---- Exercise passage
Collaboration Brings Home Health to Forefront of Hospital Discharge Process

Mercy, a member of the largest health system in Ohio, has entered into a Care Collaboration Agreement with Senior Independence (SI), a Medicare-certified provider of home health and hospice services in Ohio.

The agreement seeks to increase the overall well-being of patients through education and management of chronic diseases; reduce avoidable hospitalizations, hospital readmissions and emergency department visits; and decrease the overall costs of medical care.

Mercy and SI, whose parent organization is Ohio Presbyterian Retirement Services, will work together to improve quality and patient service, and facilitate enhanced access to appropriate health care services across the continuum of care.

At the heart of the collaboration is the importance of home health care in the hospital discharge process.

“Home health has really risen to a priority level for the first time in a long time in terms of being able to care for patients,” Wendy Price Kiser, executive director of SI, Greater Toledo, tells HHCN. “Our goal is to provide the best, highest quality care in this new health care arena.”

SI’s hospital readmission rate is around 3.2%, a level Price Kiser attributes to the company’s care transition program, called the Home to Stay Program, which helps recently hospitalized patients better manage chronic disease.

When a patient is well enough for discharge, a Home to Stay team determines whether the patient requires skilled home health care. If so, a home health nurse visits the home within 24 hours and SI provides ongoing care. If the patient does not require skilled home health care, a Home to Stay nurse visits the person at his or her home within the next 72 hours and again seven to 10 days after discharge.

“Before Home to Stay, many people were left on their own,” said SI President Rich Boyson, in a statement. “Now, they’re getting help with medications, being provided an evaluation of their home setting, learning what questions to ask at doctor appointments, and creating lifesaving personal health records.”

Services provided by SI include a medication review, monitoring of vital signs, discussion about a personal emergency plan and confirmation of follow-up appointments, among other services. The in-home visits are followed by a series of phone calls by a nurse or social worker over the next 21 days.

“Immediate and close follow-up after hospitalization has been shown to improve clinical outcomes, improve patient and family experience, and reduce the need for readmission,” said Ken Bertka, Mercy’s chief medical officer, in a statement. “We are delighted to partner with Senior Independence to improve care and make it easier for our patients.”

Education is also a big part of SI’s Home to Stay Program, Price Kiser says.
--------
---- Data supplied
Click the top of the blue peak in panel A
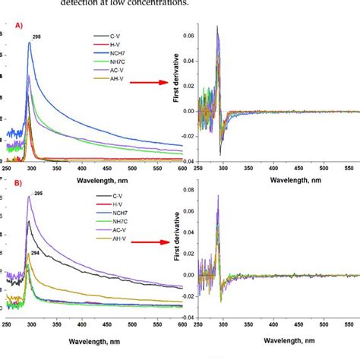tap(29, 43)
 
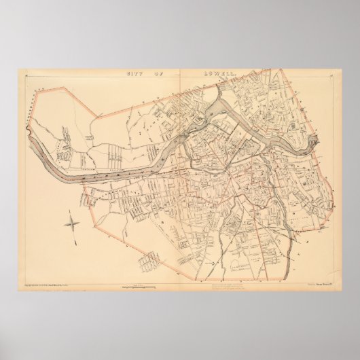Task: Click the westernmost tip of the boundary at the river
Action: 29,134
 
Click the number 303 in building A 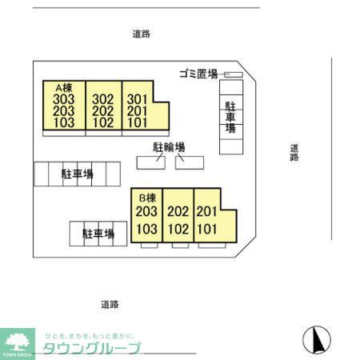pyautogui.click(x=64, y=99)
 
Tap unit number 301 pyautogui.click(x=138, y=99)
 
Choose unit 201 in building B pyautogui.click(x=207, y=212)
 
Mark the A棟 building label pyautogui.click(x=64, y=87)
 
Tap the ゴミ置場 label pyautogui.click(x=198, y=74)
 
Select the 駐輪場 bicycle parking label pyautogui.click(x=170, y=147)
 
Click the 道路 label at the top pyautogui.click(x=142, y=34)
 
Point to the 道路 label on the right pyautogui.click(x=295, y=152)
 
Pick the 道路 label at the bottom pyautogui.click(x=110, y=304)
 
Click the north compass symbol pyautogui.click(x=318, y=340)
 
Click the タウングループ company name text pyautogui.click(x=91, y=348)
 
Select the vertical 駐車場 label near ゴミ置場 pyautogui.click(x=230, y=117)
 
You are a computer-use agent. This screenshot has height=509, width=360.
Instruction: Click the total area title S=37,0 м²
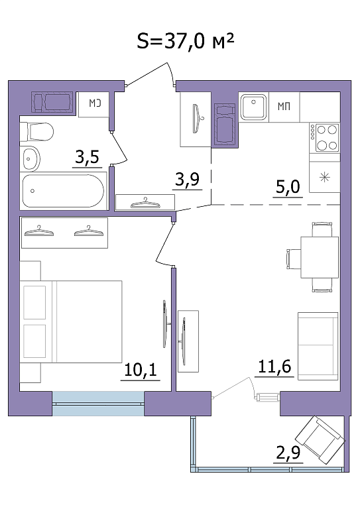coord(186,41)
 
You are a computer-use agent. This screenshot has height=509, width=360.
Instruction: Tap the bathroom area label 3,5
coord(87,158)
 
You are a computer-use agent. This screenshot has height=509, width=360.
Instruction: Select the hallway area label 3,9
coord(188,179)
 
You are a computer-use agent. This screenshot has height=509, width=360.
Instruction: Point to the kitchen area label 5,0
coord(288,188)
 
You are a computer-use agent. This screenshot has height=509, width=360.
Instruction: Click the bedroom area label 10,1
coord(141,370)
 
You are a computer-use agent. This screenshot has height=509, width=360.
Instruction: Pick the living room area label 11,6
coord(274,367)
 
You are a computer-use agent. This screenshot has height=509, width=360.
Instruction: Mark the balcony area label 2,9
coord(288,453)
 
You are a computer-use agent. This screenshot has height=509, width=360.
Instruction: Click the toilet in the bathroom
coord(36,131)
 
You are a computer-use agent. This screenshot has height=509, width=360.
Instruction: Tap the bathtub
coord(63,191)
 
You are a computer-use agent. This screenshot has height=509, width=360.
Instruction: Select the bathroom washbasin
coord(30,159)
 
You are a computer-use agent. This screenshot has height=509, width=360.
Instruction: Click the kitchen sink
coord(253,107)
--------
→ **What to do**
a. According to the article on the home health collaboration, what is Senior Independence's hospital readmission rate?
b. Revise the home health collaboration article from "Mercy, a member" to "hospital discharge process.", replacing "avoidable" with "preventable".

→ **Outputs by task**
a. Around 3.2%.

b.
Mercy, a member of the largest health system in Ohio, has entered into a Care Collaboration Agreement with Senior Independence (SI), a Medicare-certified provider of home health and hospice services in Ohio.

The agreement seeks to increase the overall well-being of patients through education and management of chronic diseases; reduce preventable hospitalizations, hospital readmissions and emergency department visits; and decrease the overall costs of medical care.

Mercy and SI, whose parent organization is Ohio Presbyterian Retirement Services, will work together to improve quality and patient service, and facilitate enhanced access to appropriate health care services across the continuum of care.

At the heart of the collaboration is the importance of home health care in the hospital discharge process.